Amnesty International calls on Washington to demand `concrete improvements' in Chinese human rights

Complaining about a lack of Chinese progress, Amnesty International exhorted American diplomats Friday to set specific goals and demand the release of political prisoners during a new round of human rights talks in Beijing next week.

"We remain deeply concerned by the lack of progress," the London-based organization said in a letter to U.S. Secretary of State Colin Powell. "Without progress on these fundamental topics the effectiveness of the dialogue remains in question."

The meeting Monday in Beijing is part of a periodic series of human rights exchanges held by China since the mid-1990s with the United States, the European Union and other governments. Activists say such meetings produce little, while muting official criticism of China. U.S. and other officials release few details of their talks.

Amnesty cited a wide range of outstanding issues despite past talks with Washington, including torture in prisons and crackdowns on Internet dissent and the Falun Gong spiritual group.

Beijing routinely rejects human rights criticism as interference in its affairs. But it has carried on such dialogues since the mid-1990s with the European Union, the United States and other governments, and in recent years has shifted its public tone to acknowledge progress is under way — though on China's terms.

Amnesty called on U.S. diplomats to tell Chinese officials that human rights will be an "integral part of the political dialogue" with Beijing.
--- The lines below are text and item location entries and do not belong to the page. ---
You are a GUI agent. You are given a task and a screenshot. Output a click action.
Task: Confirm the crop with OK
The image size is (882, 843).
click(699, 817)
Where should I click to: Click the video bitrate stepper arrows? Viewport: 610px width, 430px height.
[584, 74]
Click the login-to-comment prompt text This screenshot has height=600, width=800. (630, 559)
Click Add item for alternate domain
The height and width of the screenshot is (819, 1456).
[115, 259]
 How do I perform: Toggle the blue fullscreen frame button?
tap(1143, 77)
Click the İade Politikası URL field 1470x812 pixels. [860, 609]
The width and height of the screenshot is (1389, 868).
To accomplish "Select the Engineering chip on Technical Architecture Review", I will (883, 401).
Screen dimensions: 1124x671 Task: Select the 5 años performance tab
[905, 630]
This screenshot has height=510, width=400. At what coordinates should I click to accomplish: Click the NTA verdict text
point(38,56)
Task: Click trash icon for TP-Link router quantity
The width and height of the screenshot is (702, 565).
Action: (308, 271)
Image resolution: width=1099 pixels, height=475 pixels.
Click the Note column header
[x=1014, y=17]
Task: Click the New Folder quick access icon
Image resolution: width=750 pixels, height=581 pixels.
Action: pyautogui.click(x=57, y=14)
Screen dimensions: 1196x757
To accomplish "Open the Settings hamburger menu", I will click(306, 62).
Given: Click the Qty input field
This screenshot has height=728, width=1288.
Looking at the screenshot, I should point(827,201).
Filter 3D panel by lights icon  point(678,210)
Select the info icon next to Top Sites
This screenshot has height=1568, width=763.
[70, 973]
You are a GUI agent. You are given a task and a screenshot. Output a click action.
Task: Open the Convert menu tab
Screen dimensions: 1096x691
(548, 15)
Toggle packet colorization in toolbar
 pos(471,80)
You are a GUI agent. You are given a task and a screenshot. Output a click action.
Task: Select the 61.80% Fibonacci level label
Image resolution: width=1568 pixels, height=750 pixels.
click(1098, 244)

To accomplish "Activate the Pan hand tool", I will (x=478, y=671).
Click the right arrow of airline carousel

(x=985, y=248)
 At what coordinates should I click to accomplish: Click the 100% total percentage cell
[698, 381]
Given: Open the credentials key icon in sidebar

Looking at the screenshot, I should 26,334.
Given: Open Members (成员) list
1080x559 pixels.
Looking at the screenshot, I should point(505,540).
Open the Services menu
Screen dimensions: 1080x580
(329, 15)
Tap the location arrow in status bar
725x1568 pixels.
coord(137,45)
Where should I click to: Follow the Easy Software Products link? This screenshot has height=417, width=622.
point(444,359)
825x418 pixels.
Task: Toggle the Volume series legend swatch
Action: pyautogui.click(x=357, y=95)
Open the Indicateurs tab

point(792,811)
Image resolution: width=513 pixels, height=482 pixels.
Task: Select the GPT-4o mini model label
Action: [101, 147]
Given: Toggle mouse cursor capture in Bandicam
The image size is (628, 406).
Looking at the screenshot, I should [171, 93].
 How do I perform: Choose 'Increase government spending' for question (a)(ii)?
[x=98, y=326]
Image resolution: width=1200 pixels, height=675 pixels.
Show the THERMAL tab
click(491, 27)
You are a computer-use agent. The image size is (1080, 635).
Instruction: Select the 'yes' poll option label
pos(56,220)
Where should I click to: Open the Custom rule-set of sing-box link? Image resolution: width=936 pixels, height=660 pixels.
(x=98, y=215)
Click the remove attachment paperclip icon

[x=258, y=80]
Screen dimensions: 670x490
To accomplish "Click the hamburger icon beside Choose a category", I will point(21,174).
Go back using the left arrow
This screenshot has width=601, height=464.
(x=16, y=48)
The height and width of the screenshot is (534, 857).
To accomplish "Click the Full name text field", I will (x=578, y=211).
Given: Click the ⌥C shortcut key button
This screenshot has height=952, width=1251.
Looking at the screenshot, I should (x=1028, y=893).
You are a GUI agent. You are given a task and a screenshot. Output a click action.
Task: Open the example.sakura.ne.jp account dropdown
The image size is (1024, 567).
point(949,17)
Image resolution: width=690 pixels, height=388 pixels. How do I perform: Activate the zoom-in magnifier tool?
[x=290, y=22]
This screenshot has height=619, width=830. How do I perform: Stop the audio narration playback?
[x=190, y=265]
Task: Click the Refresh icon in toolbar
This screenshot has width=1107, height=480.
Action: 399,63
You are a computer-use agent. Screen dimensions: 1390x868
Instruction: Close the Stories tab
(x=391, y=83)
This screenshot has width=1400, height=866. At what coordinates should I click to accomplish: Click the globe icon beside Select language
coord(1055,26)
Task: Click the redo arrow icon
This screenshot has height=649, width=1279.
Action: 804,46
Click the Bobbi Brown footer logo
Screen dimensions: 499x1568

"The U.S. government should the specify the overall aims, concrete objectives and time frame," its letter said. "Benchmarks for progress should be identified and complemented with a clear time frame for the achievements of these objectives."

The group said it sent a copy to U.S. Assistant Secretary of State Lorne Craner, who will represent Washington at the Beijing talks. Craner is head of the State Department's human rights bureau.

The letter asked U.S. officials to convey a list of specific requests.

They include the release of Rebiya Kadeer, a prominent Muslim businesswoman imprisoned for sending newspapers to her activist husband abroad, and dissident Xu Wenli, who is serving a 13-year prison term and is reported to be suffering from Hepatitis B.

Amnesty said it recognized that engagement with China is a long-term process, and that "dialogue may not produce major changes in the short term."

However, it said that in some cases abuses have worsened, such as a recent Chinese crackdown on Internet use in which it said at least 30 people have been arrested on vague subversion or state-secrets charges.

Amnesty also complained of imprisonment, torture and sometimes death in the government's crackdown on independent Christian churches, Falun Gong and Tibetan, Muslim and other ethnic minority activists.

China has been accused recently of misusing the international campaign against terrorism to crack down on peaceful pro-independence sentiment in Tibet and among Uighurs, a Muslim minority in the northwestern Xinjiang region.

"Thousands of Tibetan Buddhist monks and nuns remain in detention, while ethnic Uighurs, many of them Muslims, are falsely accused of being `separatists' or `terrorists,'" Amnesty said. "Many have been executed after secret trials."